Nello specifico, è stata la sezione lucchese di Potere al Popolo a puntare il dito contro le misure iscritte nel bilancio, accusando Pardini e i suoi assessori di aver attuato un piano “antipopolare” che però non deve far stupire, visto che si allinea alle scelte politiche del nuovo governo Meloni.
“Il taglio dei contributi – si legge nella nota pubblicata da Potere al Popolo – che Pardini liquida con sufficienza, rappresenta un duro colpo per le fasce medio-basse. Pardini si dichiara soddisfatto del primo anno di amministrazione. Il bilancio di previsione, che punta sui grandi eventi e sul turismo, prevede un taglio di quasi mezzo milione sul sociale. Il sindaco sostiene che non saranno toccati i servizi, e che ad essere tagliati saranno i contributi, come se la cosa non fosse grave”.

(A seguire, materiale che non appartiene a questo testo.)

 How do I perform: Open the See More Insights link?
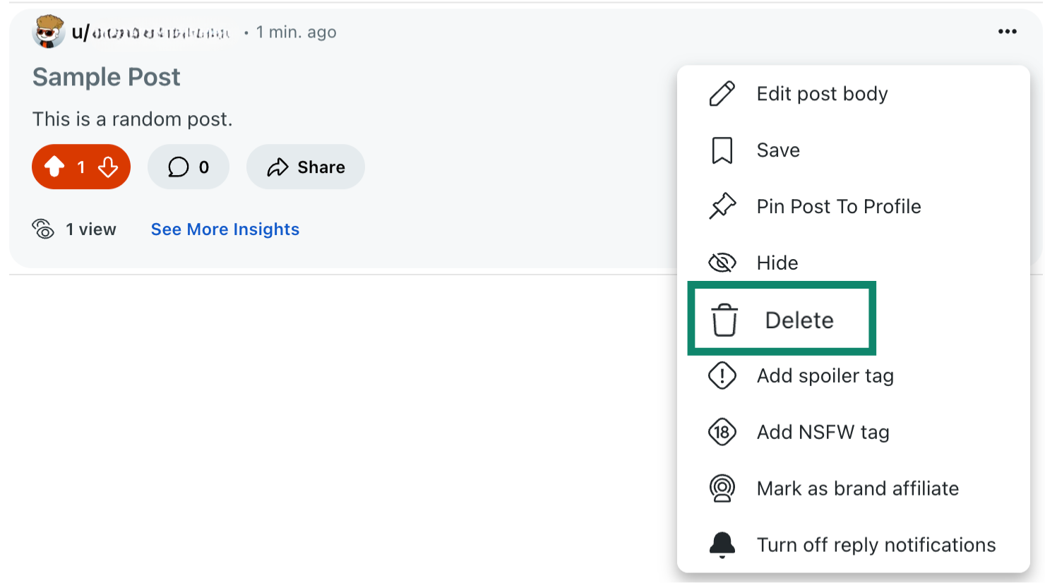pyautogui.click(x=225, y=229)
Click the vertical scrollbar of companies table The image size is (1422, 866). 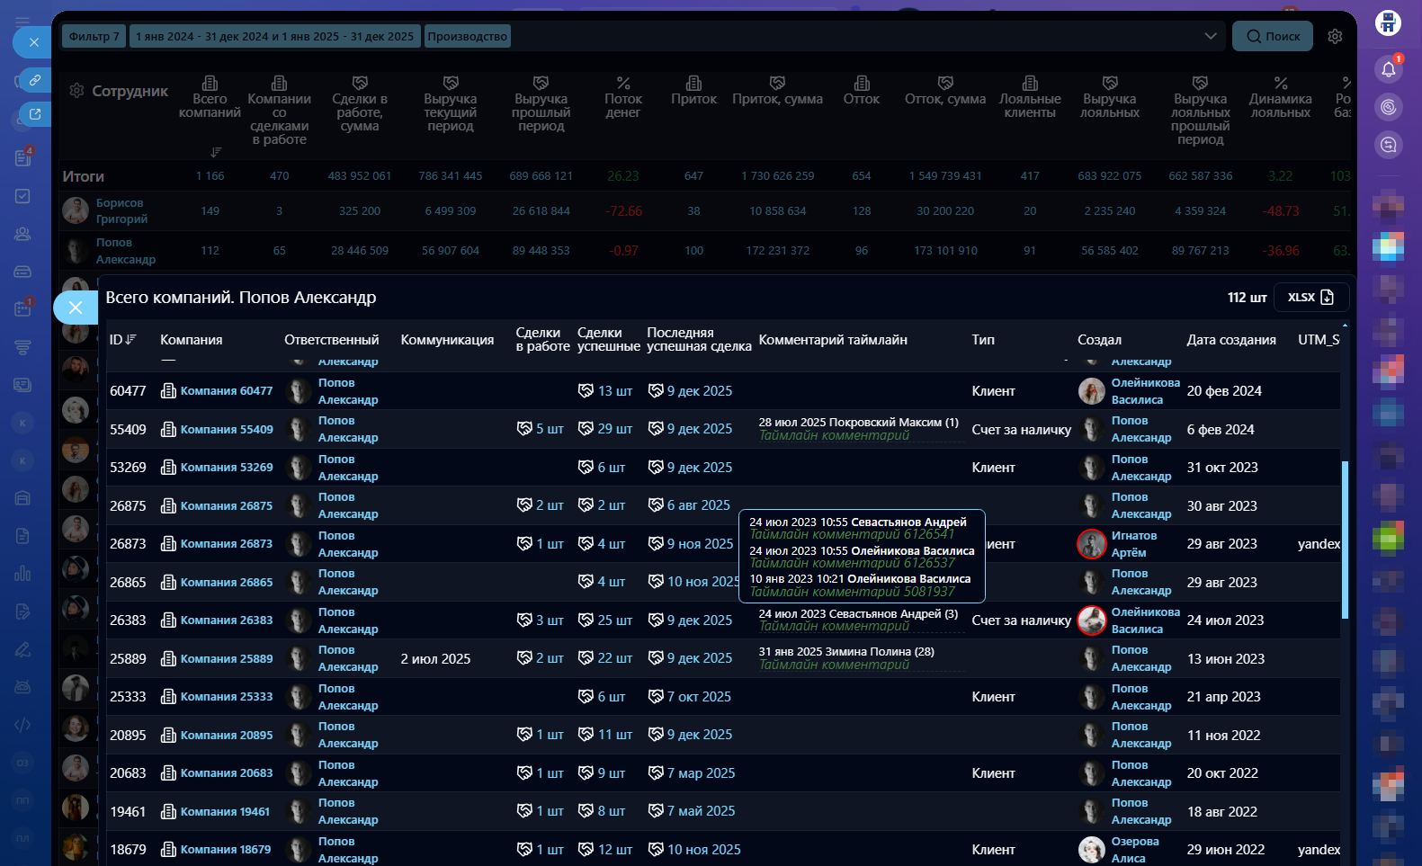1345,540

L’arringa contro l’amministrazione comunale però non si ferma qui. Nella nota, Potere al Popolo “ricorda” a Pardini quanto sia inutile puntare forte su turismo e grandi eventi se chi viene assunto per lavorarci riceve stipendi da fame: l’ennesimo segnale, secondo PaP, della svolta contro i meno abbienti attuata a Lucca.
“Infine – continua la nota – la nuova amministrazione dichiara di puntare sui grandi eventi che creano ricchezza e indotti. Ma, vogliamo dire al sindaco, che ci ricordiamo i contratti vergognosi con retribuzioni da fame in cui erano inquadrati i lavoratori e le lavoratrici durante il Lucca Comics&Games, mentre proprio lui era presidente di Lucca Crea (e oggi Emanuele Vietina, che sorpresa!). Indotto e ricchezza sì, ma per i pochi che sfruttano i tanti”.